▶ **SOURCE EXTRACT**:
==============================
I never thought of myself as having a problem in comparison
to how much I saw others drink—but the point of this is not comparison. While I
may not have had issues with drinking to excess, I personally struggled with the
reasons for why I was drinking to
begin with.
I drank to not feel pain.
I drank to fall asleep at night when my mind kept me awake.
I drank to ignore my depression—to lessen my anxiety about
writing, about life, about relationships.
I was actually an RA at this time. And I was pretty good at
hiding my depression around my residents because I ignore whatever issues I was
dealing with in order to help them with their issues. And that only made things
worse for me. I was taking in a lot of emotions and not letting any of mine out
constructively. Except through drinking.
And of course I didn’t want anyone to think of it as an
actual issue, so I’d often sneak alcohol into my room—like my underage
residents would do. I was ashamed. I
didn’t want to admit to anyone that I was struggling with a hidden drinking
problem.
The issue only perpetuated further when I was teaching high
school English. I would read so many stories of students struggling with the
realities of their own lives, which made it more difficult for me to process my
own life. So I drank. Every night I would come home, decompress, drink, grade,
drink, and sleep.
I wasn’t happy. I wasn't healthy. I wasn't me.
I felt I was destroying myself.
I struggled to go in to teach every day
because I felt as though I couldn’t actually connect with my students because I
was losing track of who I was as a person.
The interesting thing is that during all of this, when I
would talk to friends about drinking, many of them would say, “Oh, but you
hardly drink—”
And in my head, I would reply, “Yeah, that you know of.”
Even if I tried to explain the extent to which drinking was a private activity for me, I know that many of my friends would have never understood.
So I kept it hidden.
Sometimes life is dirty. [Photo: Luke Wenker.] |
After a few years of what turned out to be meaningless
“romantic relationships” that ultimately destroyed trust in myself and
relationships in general—for various reasons, many of which are my fault. I own
that. Alas, while I was being reckless with my body, I recognized that I didn’t
like who I was becoming, so I reached out for help for the first time in my
life by going to Oregon State University’s Counseling and Psychological
Services.
I maintained going to counseling while I was an RA, stopped
for a few months, and then continued during my student body presidency, and
concluded counseling through being a high school teacher.
Counseling really helped me put a lot of things into
perspective. And it helped me conceptualize a lot of my feelings within the
larger social constructs that have led to my inability to properly communicate
all of the thoughts, fears, frustrations, and denials going on inside my head.
I needed to be able to share these thoughts and have someone help me process.
In many ways, I am who I am today because I asked for
help.
==============================
Entries contained in a dataset
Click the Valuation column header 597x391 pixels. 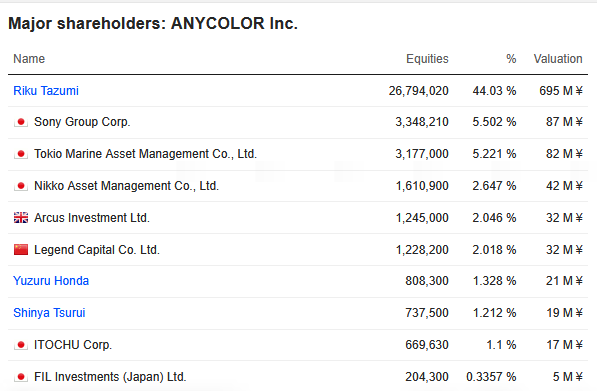pos(558,59)
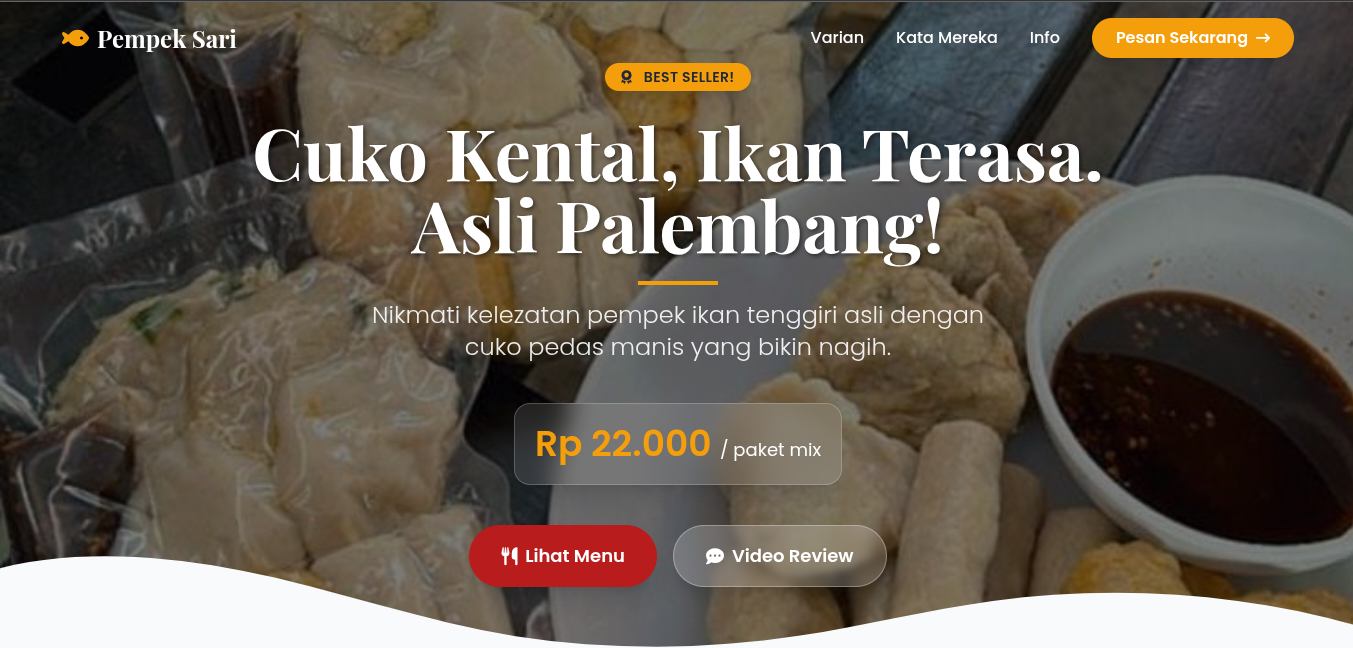
Task: Click the Rp 22.000 price text
Action: click(623, 443)
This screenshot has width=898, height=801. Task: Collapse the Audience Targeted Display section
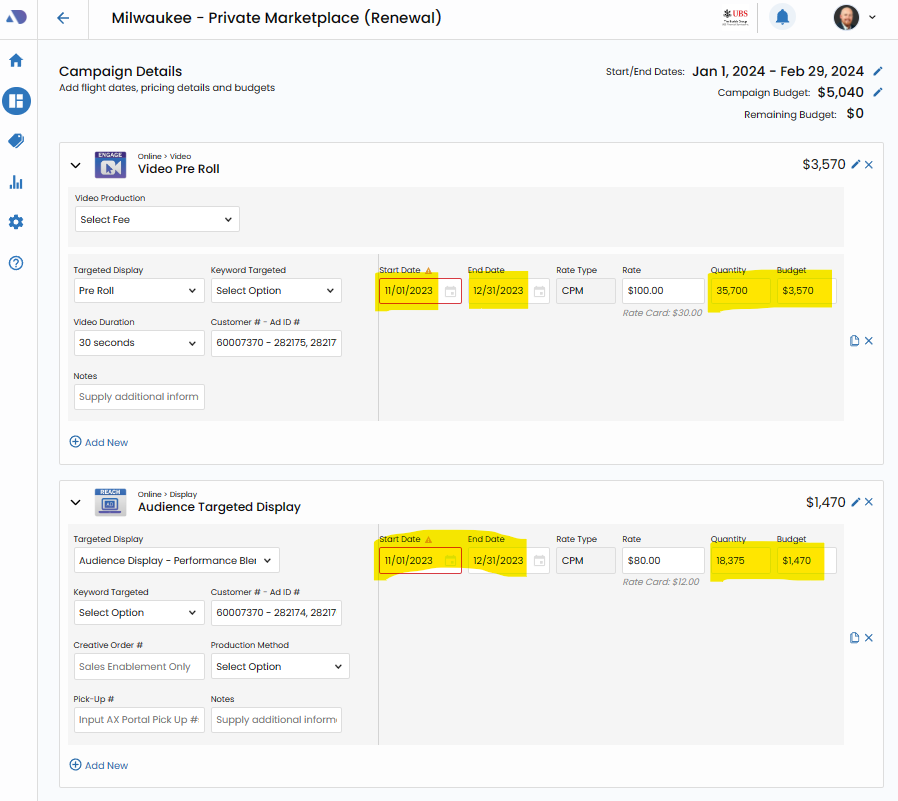75,503
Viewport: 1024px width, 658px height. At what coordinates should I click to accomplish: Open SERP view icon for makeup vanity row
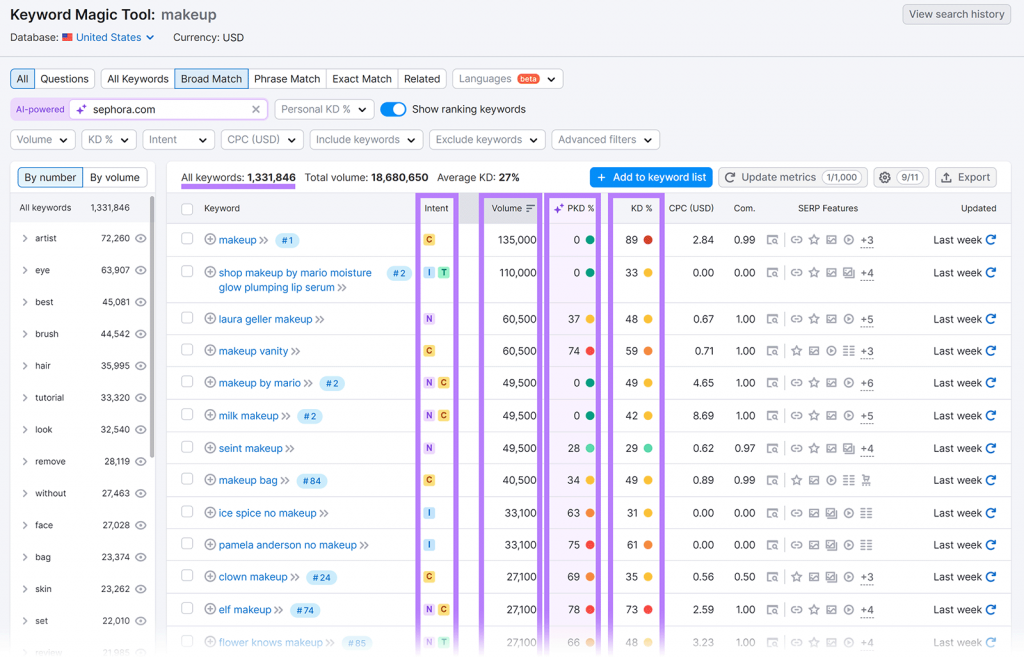click(x=772, y=351)
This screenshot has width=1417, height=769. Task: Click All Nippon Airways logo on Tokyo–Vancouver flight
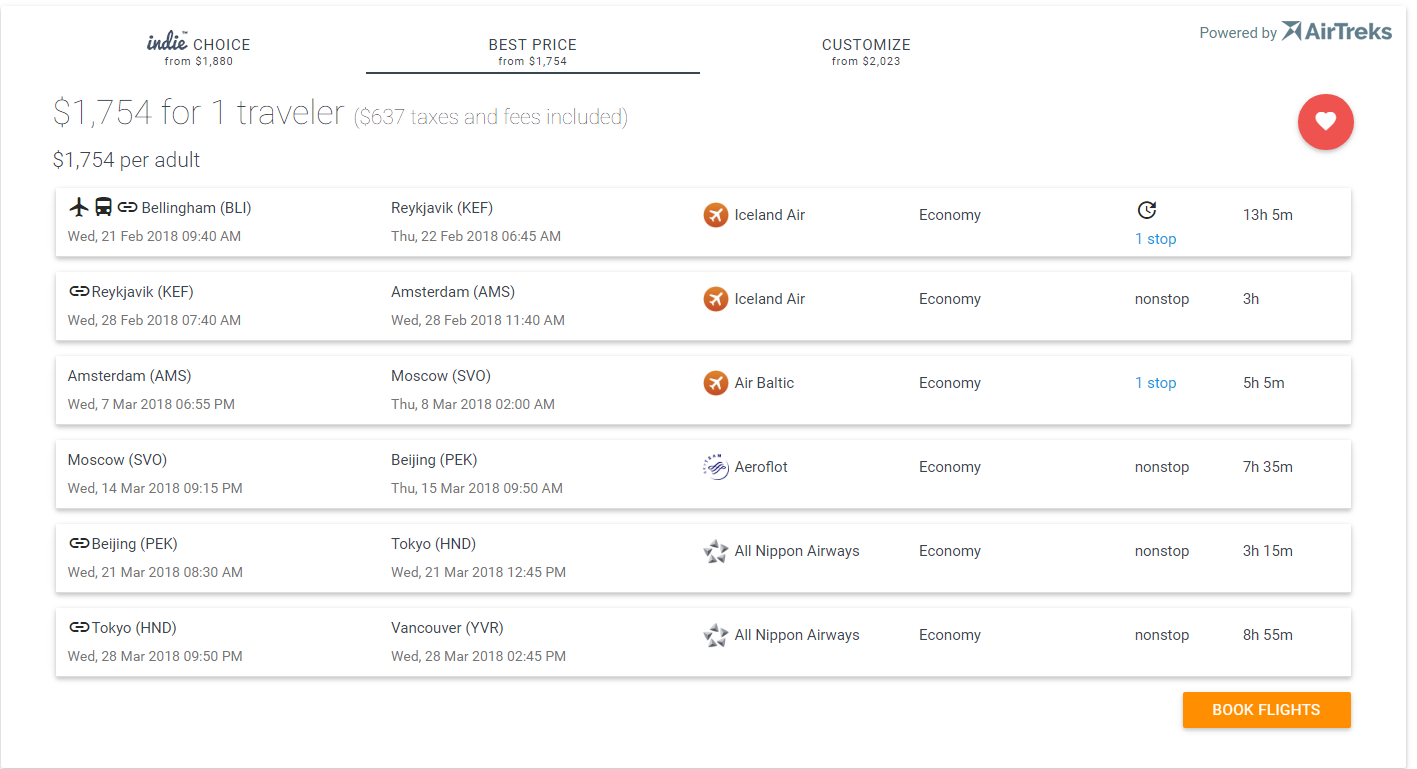pos(715,635)
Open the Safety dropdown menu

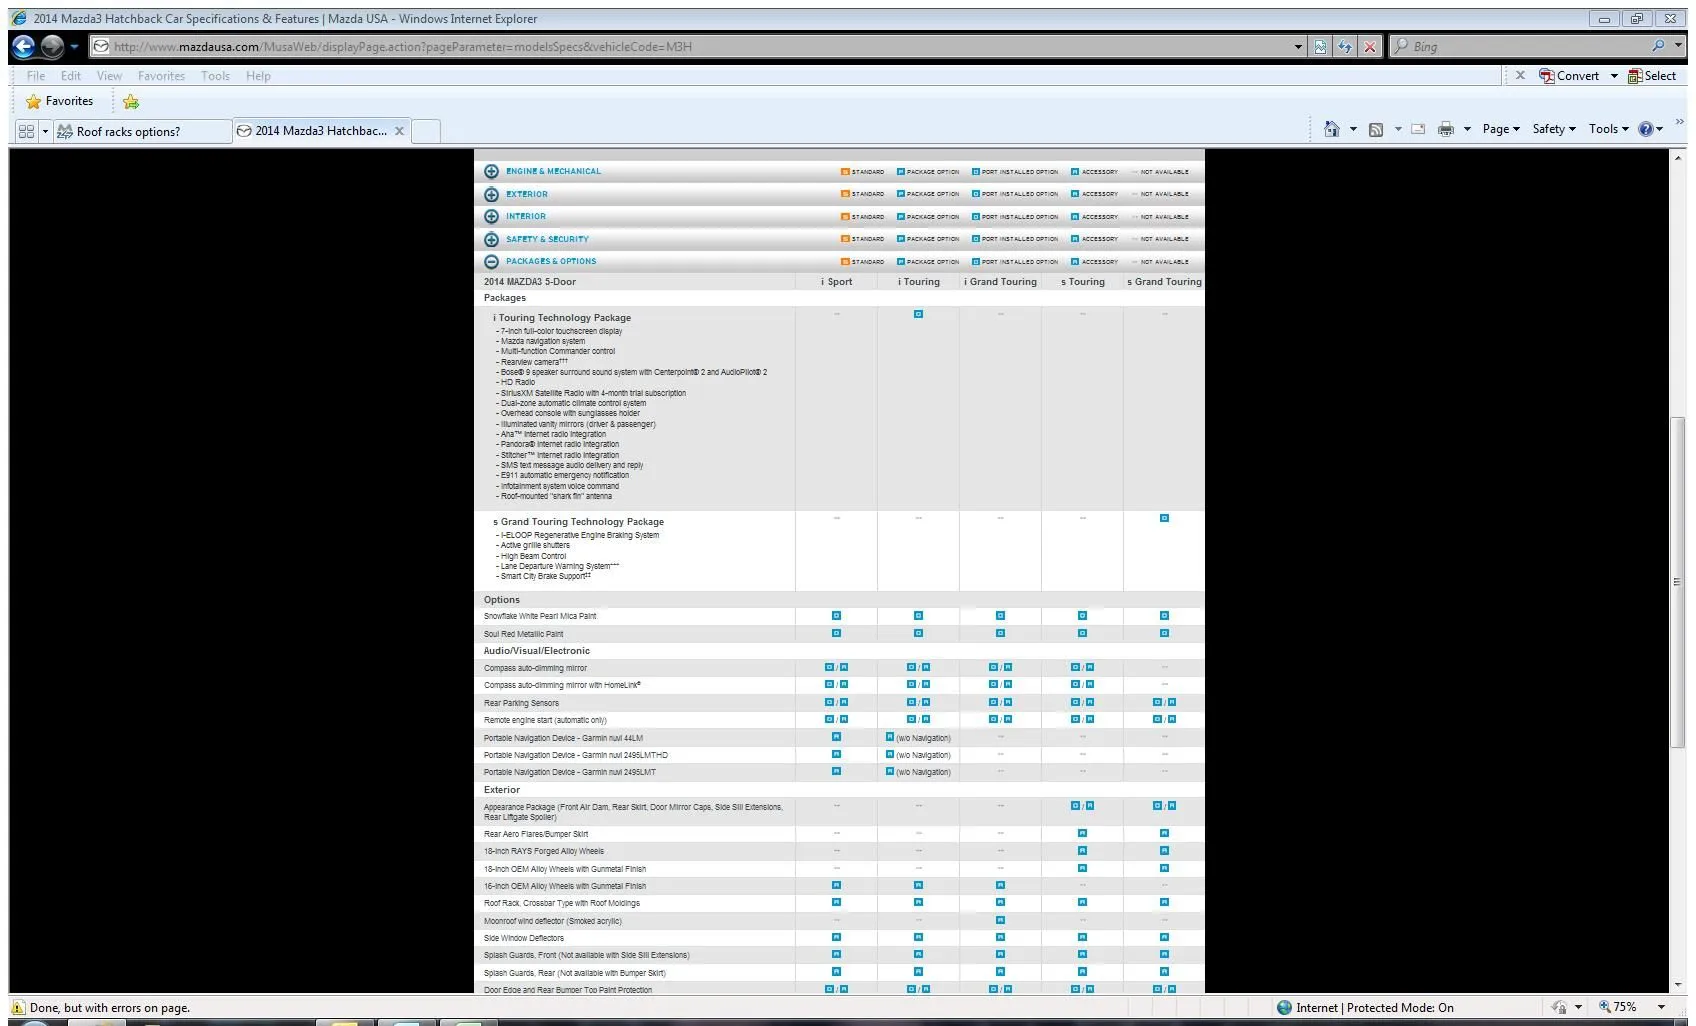[x=1553, y=129]
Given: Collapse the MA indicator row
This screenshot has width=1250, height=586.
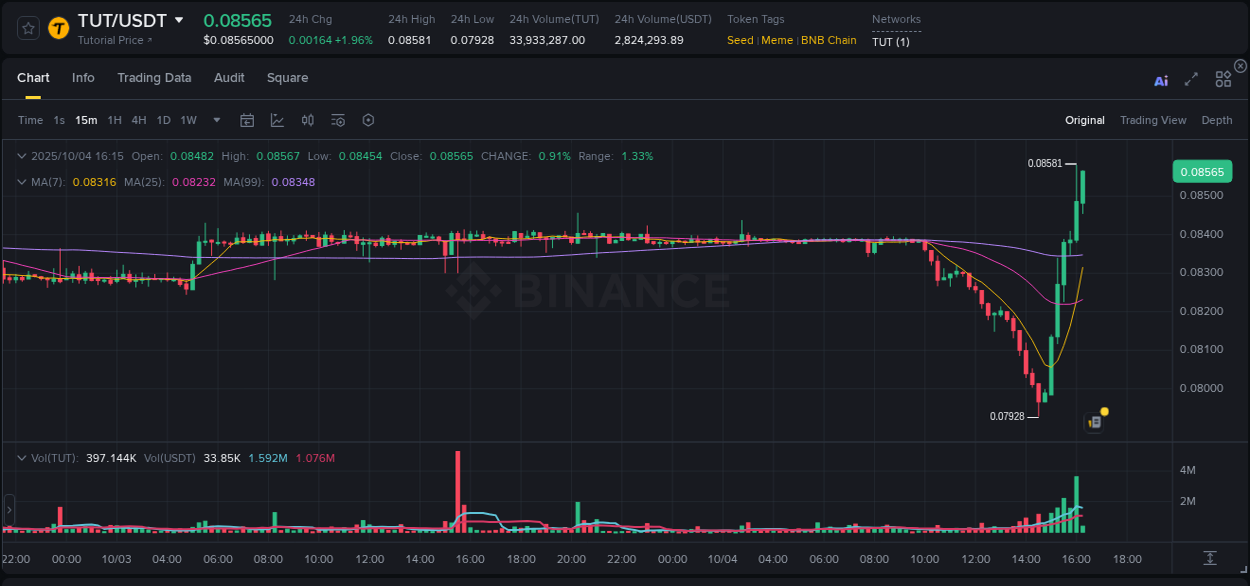Looking at the screenshot, I should click(x=22, y=182).
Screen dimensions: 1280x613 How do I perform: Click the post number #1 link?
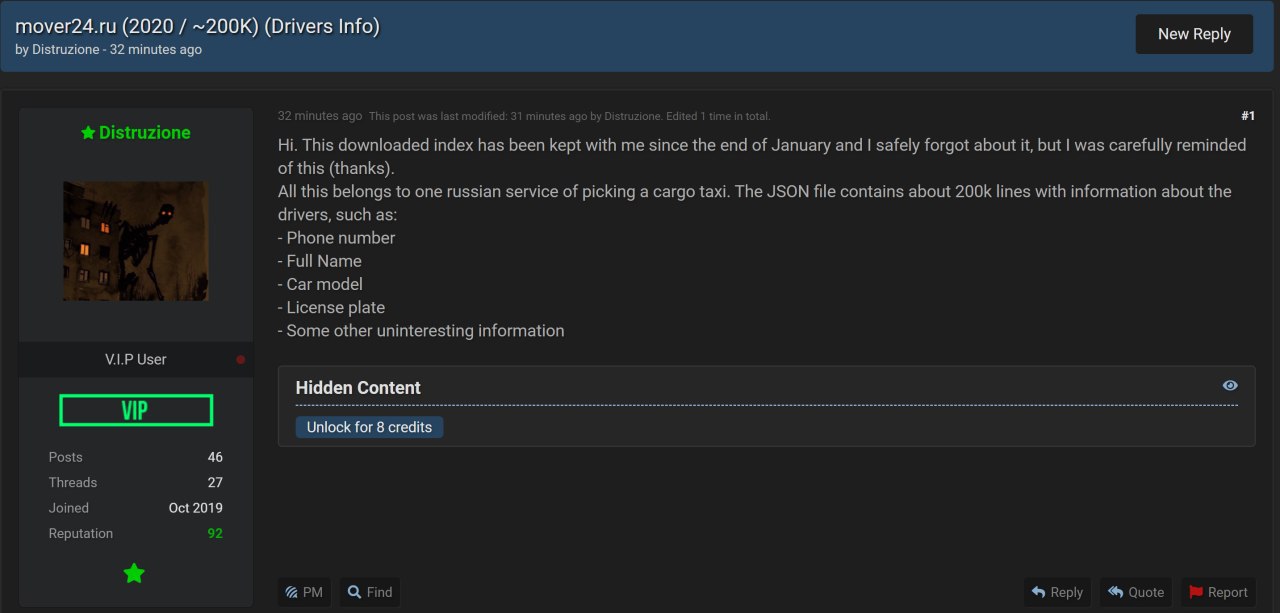click(x=1247, y=116)
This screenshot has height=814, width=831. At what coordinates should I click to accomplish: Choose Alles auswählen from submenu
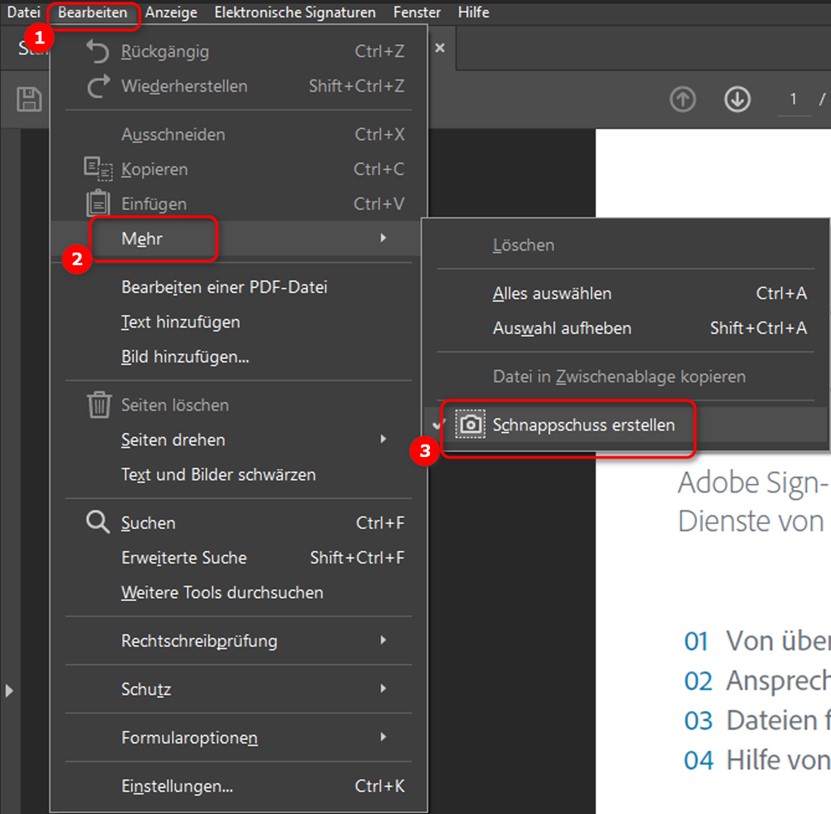coord(552,294)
==============================
▶ **YOUR TASKS**:
a) In the essay on drinking and depression, why did the writer struggle to go in to teach every day? Explain in one to three sentences.
b) Resume the essay on drinking and depression, picking up right after its last sentence.
The entries are separate material and have no connection to the essay on drinking and depression.

▶ **ANSWERS FOR THE TASKS**:
a) The writer struggled to go in because of a feeling of being unable to truly connect with the students. That disconnection came from losing track of who the writer was as a person.

b)
Being able to talk with someone about my issues and process
my depression and anxiety was incredibly necessary for me. I was able to
develop better self-control, a better sense of self, and a better sense of
identity.
As of today I am over 22 months sober and I have no intent
to pick up a drink again. I don’t like who I am when I drink and I certainly do
not like the feeling of being out of control of my body or my decision making.
And as I reflect on
so many past experiences, there are a few things to take away from this post:
- Sure, extroverts may appear to be fine on the outside.
But that does not mean they are fine on the inside.
- As I’ve grown older, I’ve learned how to ask for help.
It takes time for most people. And it is always okay to ask
for help.
- Many depression and suicide attempts during college stem
from relationships ending.
Being able to acknowledge these situations as valid
struggles for our students is important.
- Students want help and we need to know how to acknowledge
signs and ideations before they turn into larger issues. Because I have
struggled in so many ways with depression and anxiety, I know firsthand the
realities of feeling like no one is there for you—like you are alone.
- No one should ever feel alone.
In many ways, I am who I am today because I asked for help.
I was recently talking on the phone to my mother and twice
she said, “I feel like I’ve failed you, son.” To which, I replied, “No,
mom—society has failed me.”
Society has failed
all men.
Men should not be afraid to come forward with their
emotions.
I didn’t want to talk to anyone—even though I needed to do
so.
Ultimately, my reason in sharing such detailed information
about my experiences with depression and anxiety is simply that men do not want
to talk about this. And the only way I was able to get help was by reaching out
to a specialist.
Men cannot hide their
mental health issues any longer.
We MUST create brave space for men to feel comfortable to
share the reality of what it is like to deal with mental health issues.
Otherwise men will continue to repress their feelings & will perpetuate the
statistics proving that four times as many men commit suicide than
women.
This is our chance to create change and create a brave and caring community in which men are comfortable with their emotions to open up.
Otherwise, men will continue to feel as though they won't be taken seriously
when coming forward with ACTUAL issues.
Never tell a man they are being dramatic when they bring up issues
regarding mental health. THAT is the harmful stigma at play that makes it
nearly impossible for men to share in the first place. This takes reaching out
to young men early in their schooling and not trying to lump children into
these useless boxes of ADHD just because teachers are too lazy to actually sit
down and talk with a student.
I wanted help when I was growing up but no one knew how or
was willing to help me.
Society has failed men long enough. It is time to turn the
tables and show men that it is important to ask for help. Our culture must
eliminate stigma that men who share their emotions are weak or feminine.
Mental illness stigma
harms everyone.
To the friends who may know these stories and were there to support me, I thank you. Your care means the world to me. I know I am not alone anymore.
I hope this post resonates in some way.
Be well.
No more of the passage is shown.